Da quanto è emerso dal confronto tra Docenti e Allievi le cose più apprezzate dagli Aspiranti Istruttori sono stati gli interventi sulla sicurezza in mare, sulla telemedicina e il lavoro organizzato in gruppi. Inoltre particolarmente gradito è stato l’intervento sulla contrattistica e la responsabilità dell’istruttore.
Grande soddisfazione per l’andamento del corso è stata espressa dall’intero staff dei docenti, coordinato da Antonio Santalena e composto da Umberto Verna, Luciano Giacomi, Sergio Pillon, Giovanna Caprini, Guido Burattini, Riccardo Spanu, Marcello Turchi, Paolo Cristofani, Stefano Borelli, Massimo Gambacciani, Andrea Aielli e Fabrizio Allegrini.
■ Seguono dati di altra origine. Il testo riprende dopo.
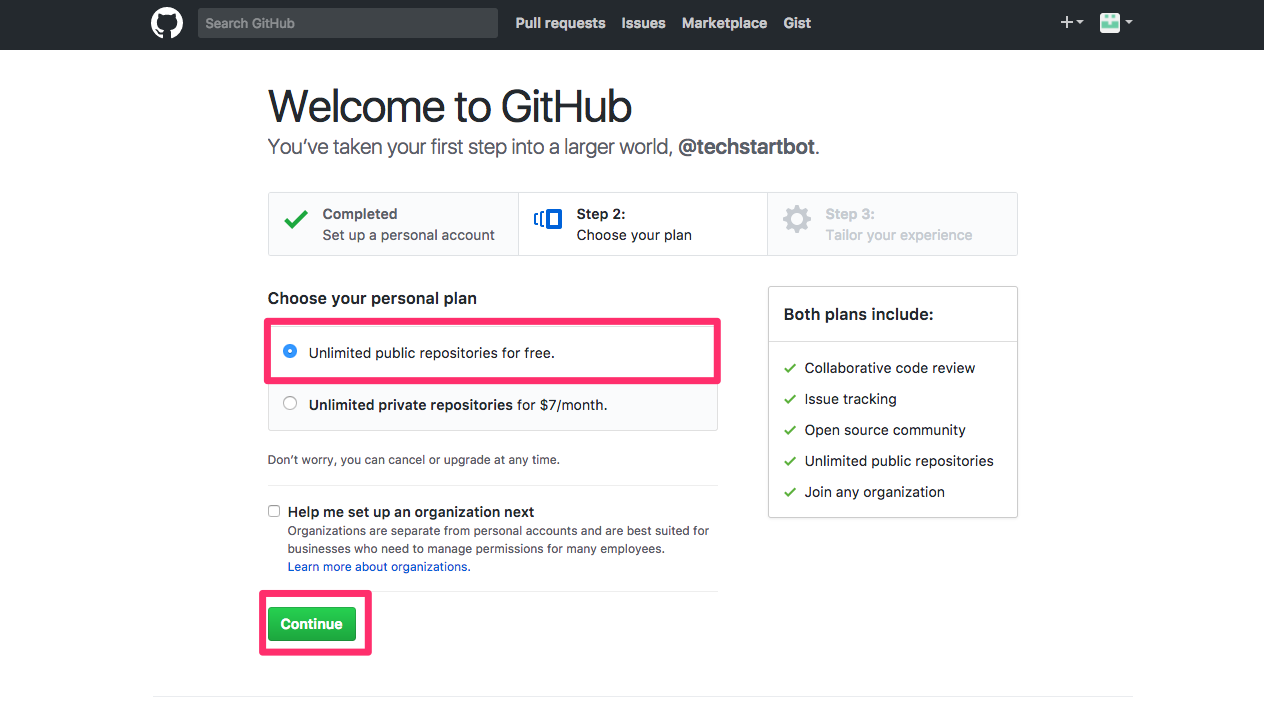Click the checkmark beside Collaborative code review
This screenshot has width=1264, height=710.
(x=790, y=368)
Durante le lezioni sono stati trattati vari argomenti teorici: sicurezza in mare in conformità alle Offshore Special Regulation dell’ I.S.A.F.; Regolamento di Regata; C.I.R.M. assistenza medica in mare – telemedicina; le vele: materiali, profili, tecniche di costruzione (con esercitazione pratica di costruzione di una vela); didattica per i diversamente abili; metodologia dell’insegnamento; tecniche di navigazione; meteorologia; Progetto “Under 16”; psicologia e leadership dello skipper; indicazioni generali sulla preparazione fisica; teoria dell’imbarcazione con particolare attenzione a armi velici e albero; organizzazione di una Scuola vela; apparato motore e avarie a bordo; contrattistica e responsabilità dell’istruttore.
La seconda e ultima parte del corso si terrà dal 22 al 27 marzo 2010 sempre a Livorno.